[PROMPT] Whenever a line below holds the word "agent", copy that line.

[SOURCE RECORDS]
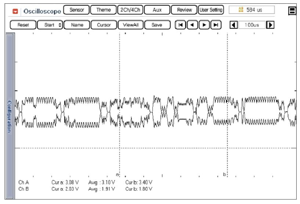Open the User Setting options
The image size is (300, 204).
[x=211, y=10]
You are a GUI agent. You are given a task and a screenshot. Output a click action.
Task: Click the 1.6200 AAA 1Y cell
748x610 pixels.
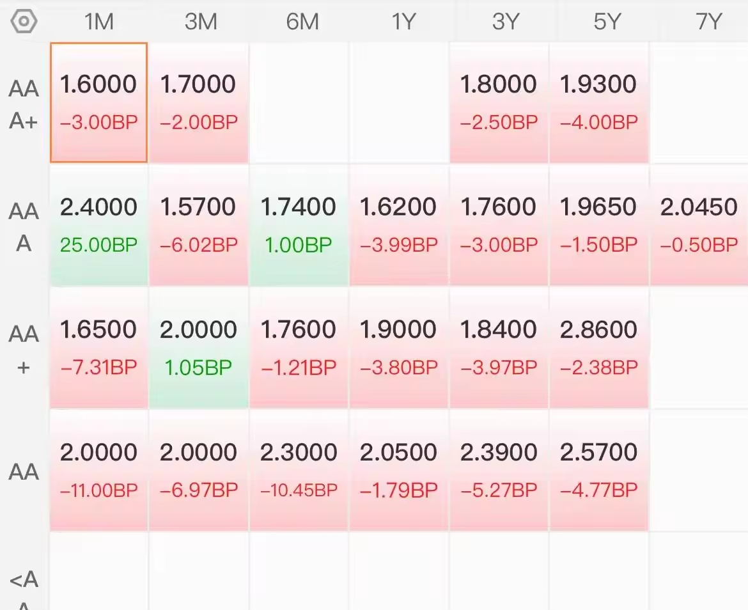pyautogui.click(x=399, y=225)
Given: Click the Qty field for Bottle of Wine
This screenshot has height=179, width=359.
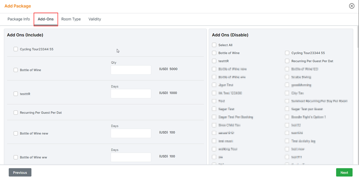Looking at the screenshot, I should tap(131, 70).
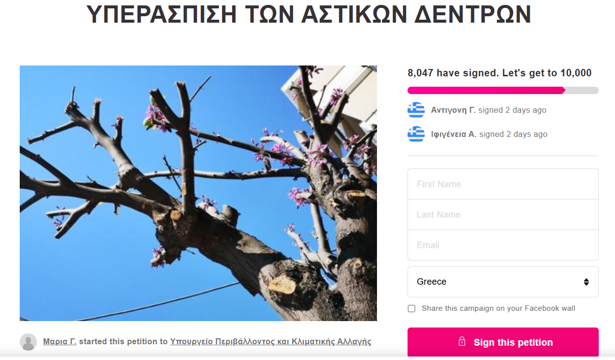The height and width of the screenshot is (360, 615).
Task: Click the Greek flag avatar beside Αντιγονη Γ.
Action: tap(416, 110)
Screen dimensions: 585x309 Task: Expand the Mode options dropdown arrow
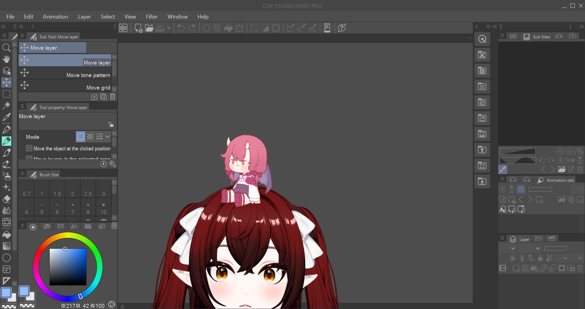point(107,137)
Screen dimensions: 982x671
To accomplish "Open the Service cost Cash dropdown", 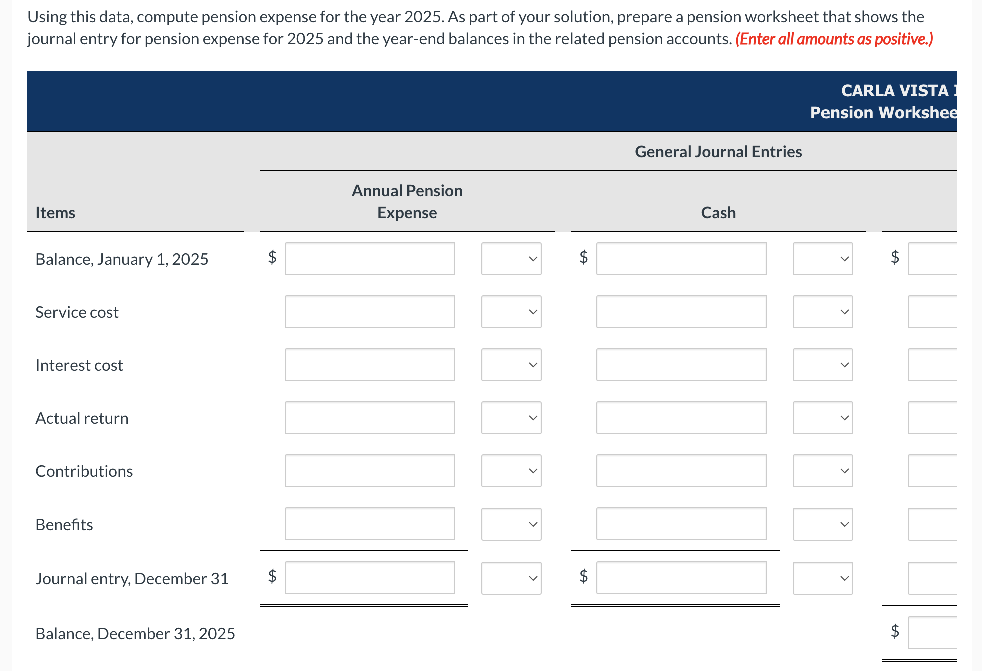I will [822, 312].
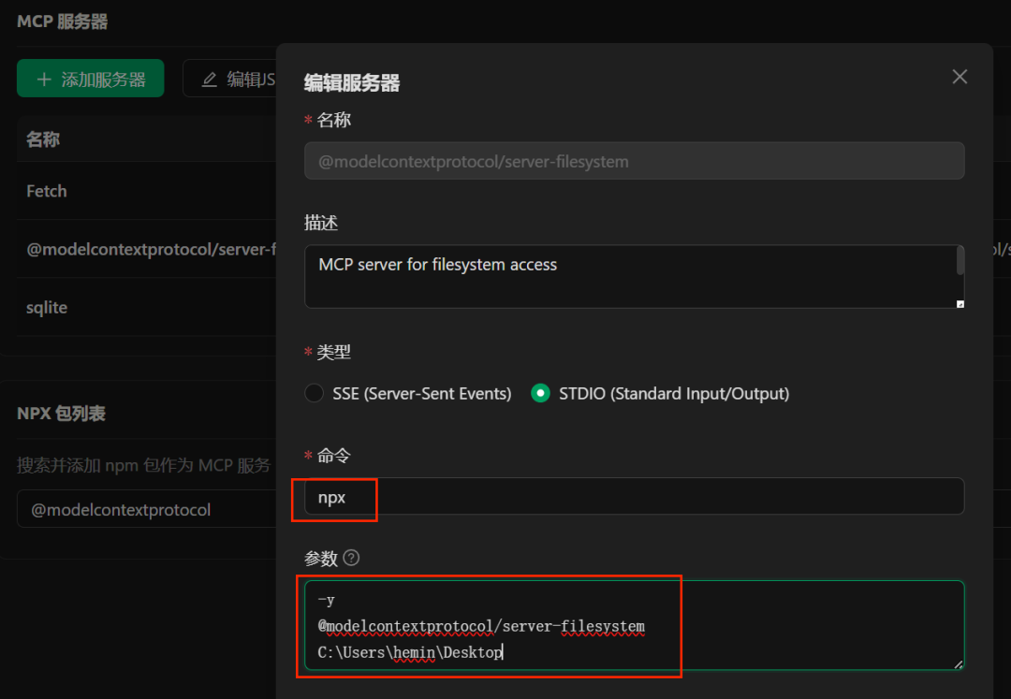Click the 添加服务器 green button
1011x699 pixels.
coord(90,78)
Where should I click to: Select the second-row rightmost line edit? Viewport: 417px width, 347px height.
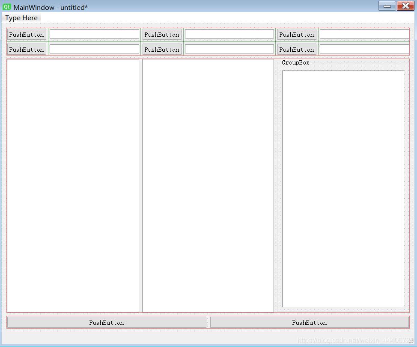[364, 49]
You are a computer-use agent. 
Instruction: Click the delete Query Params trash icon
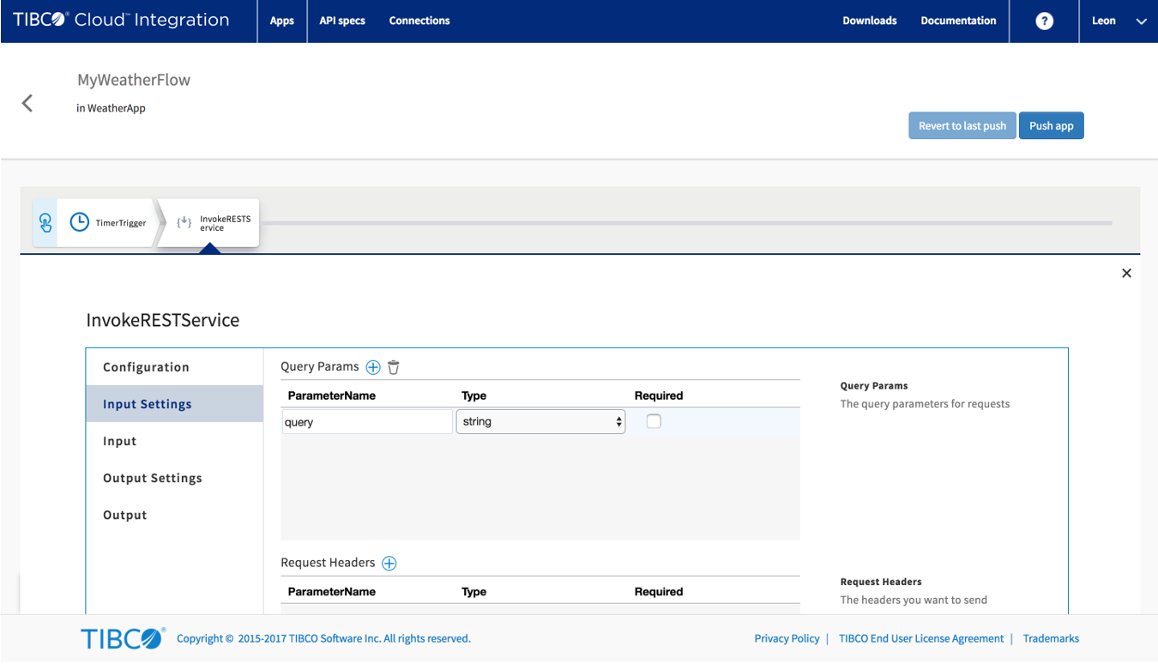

[OUTPUT BELOW]
You are a GUI agent. You are given a task and a screenshot. Output a click action.
You are a computer-use agent. 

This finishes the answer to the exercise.